What you have to do:
What is needed is an exact copy of the lines from the one containing "You are a GUI" through the last line of the records below, with no pictures.

Dataset records
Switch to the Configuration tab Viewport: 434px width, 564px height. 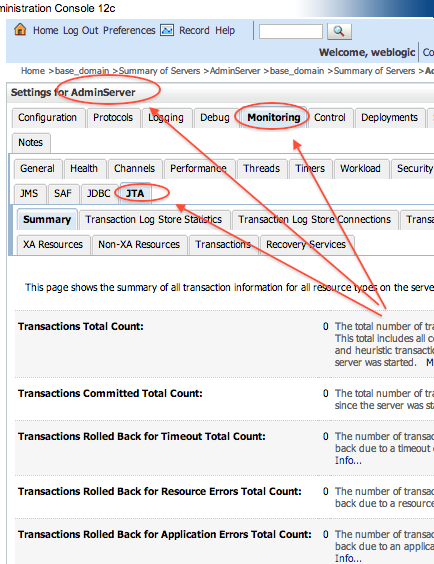click(47, 118)
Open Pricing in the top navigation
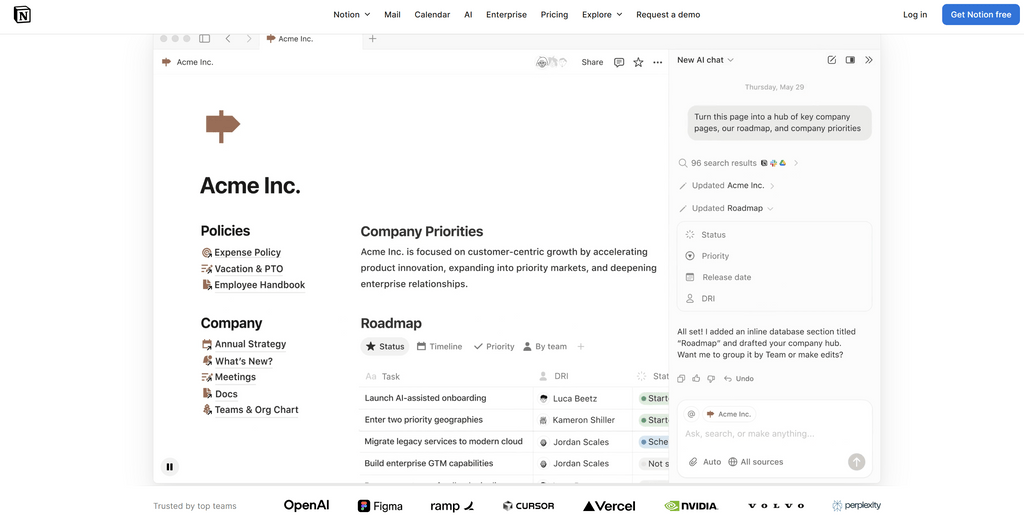Image resolution: width=1024 pixels, height=523 pixels. point(554,15)
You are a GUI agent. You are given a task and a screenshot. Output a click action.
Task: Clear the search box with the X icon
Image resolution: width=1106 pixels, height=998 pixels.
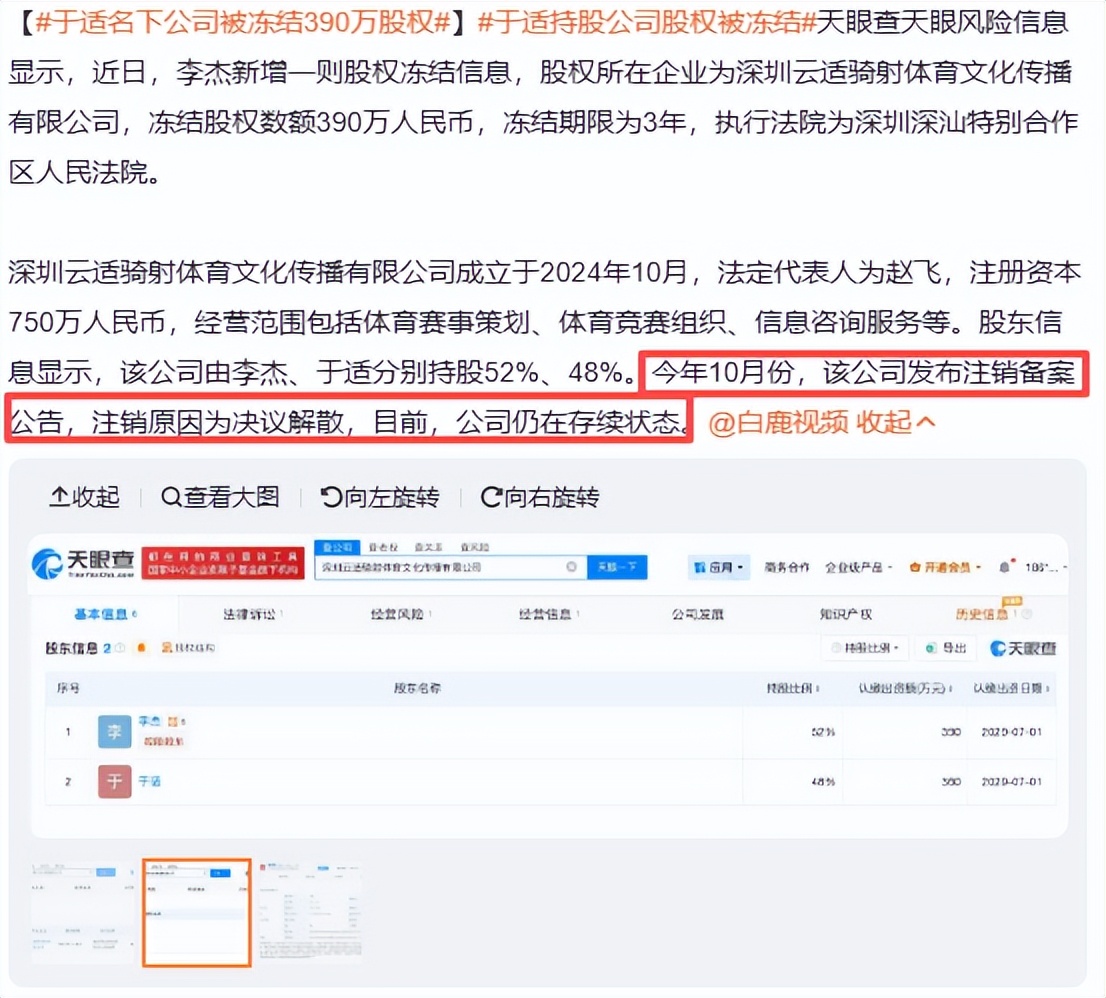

Exercise output:
You are a GUI agent. You are given a task and a screenshot. Output a click action.
Task: Clear the search box with the X icon
Image resolution: width=1106 pixels, height=998 pixels.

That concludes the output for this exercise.